[Required task]
Count the lines in the records that contain the string "agent", with uppercase and lowercase letters treated as different, and reply with that number alone.

** Begin Records for the exercise **

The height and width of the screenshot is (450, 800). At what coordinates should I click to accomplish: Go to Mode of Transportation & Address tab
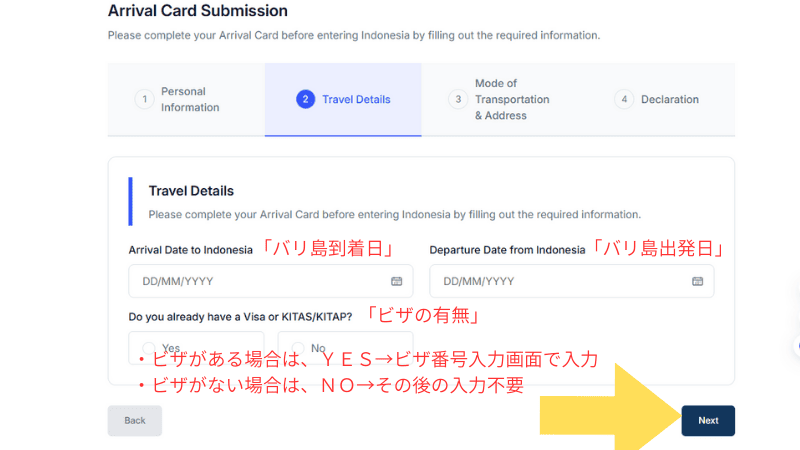[500, 99]
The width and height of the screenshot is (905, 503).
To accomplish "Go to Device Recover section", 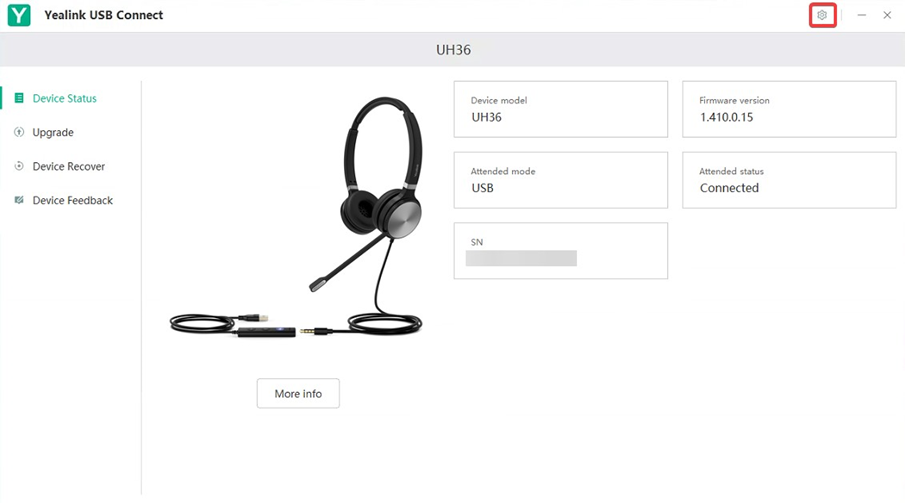I will pyautogui.click(x=69, y=166).
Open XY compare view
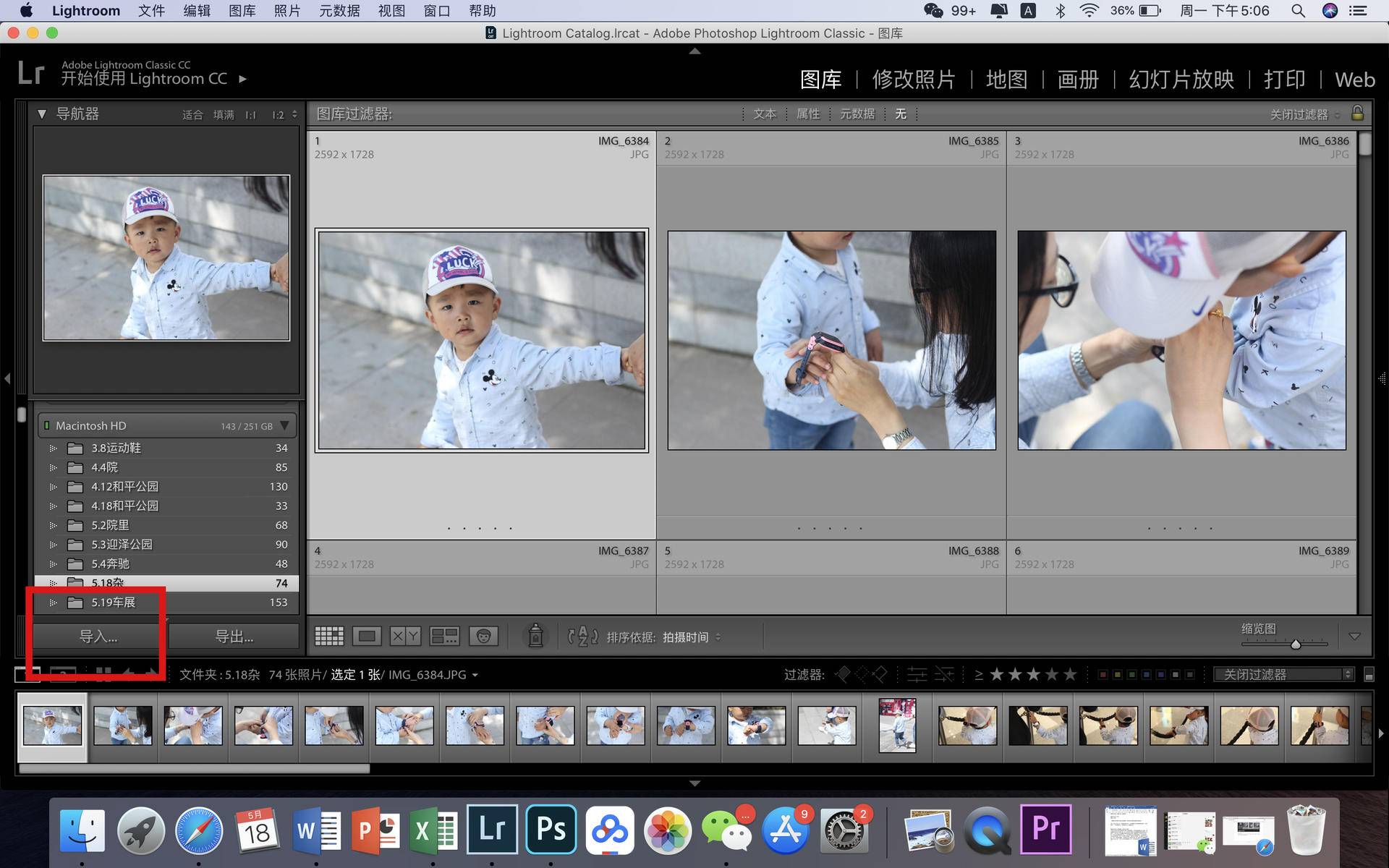This screenshot has width=1389, height=868. tap(405, 637)
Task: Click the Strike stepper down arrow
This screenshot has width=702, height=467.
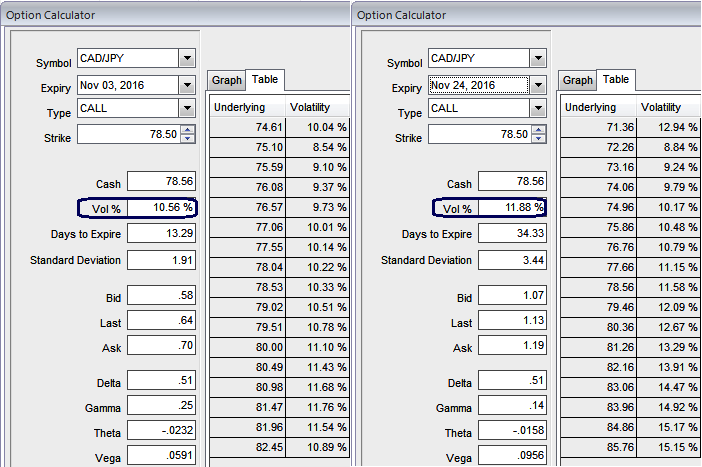Action: [187, 139]
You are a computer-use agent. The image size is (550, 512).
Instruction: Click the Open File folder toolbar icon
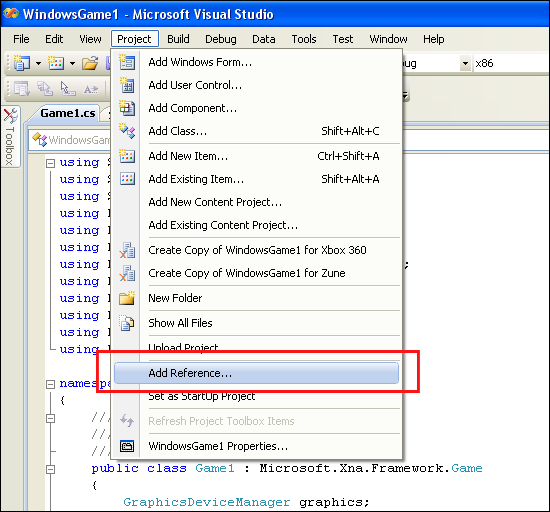(x=90, y=63)
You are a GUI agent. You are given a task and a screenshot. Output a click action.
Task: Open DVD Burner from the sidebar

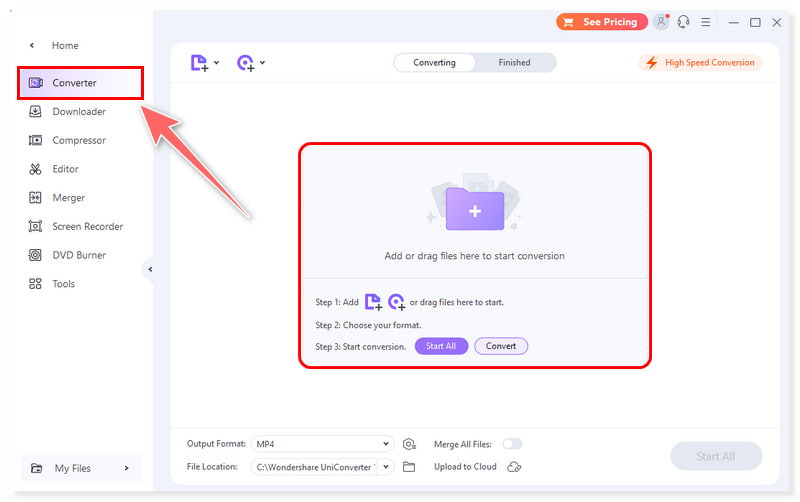click(78, 255)
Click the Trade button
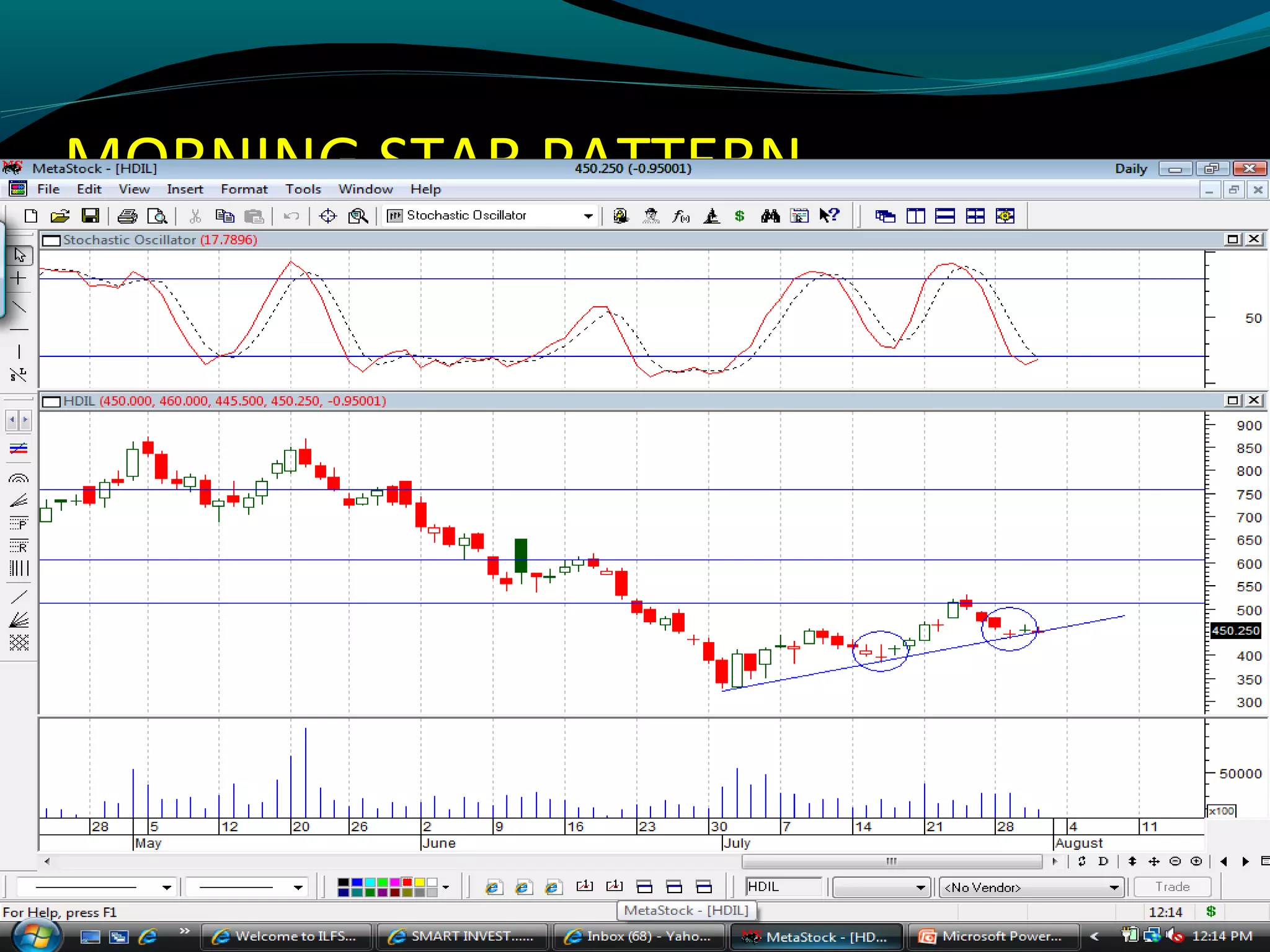This screenshot has height=952, width=1270. pyautogui.click(x=1172, y=887)
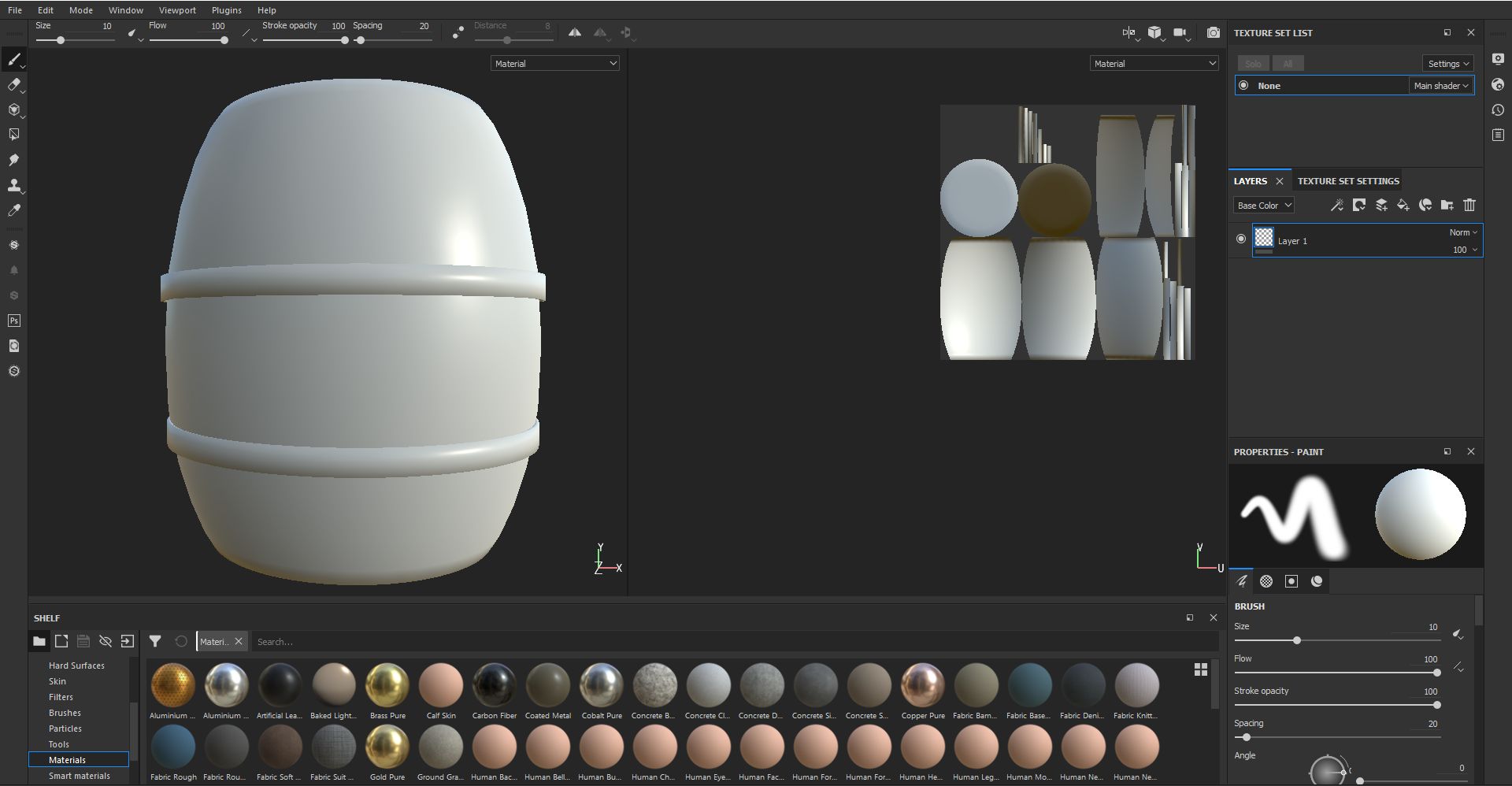Select the Polygon Fill tool

[x=15, y=134]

** End Records for the exercise **

[The answer]
2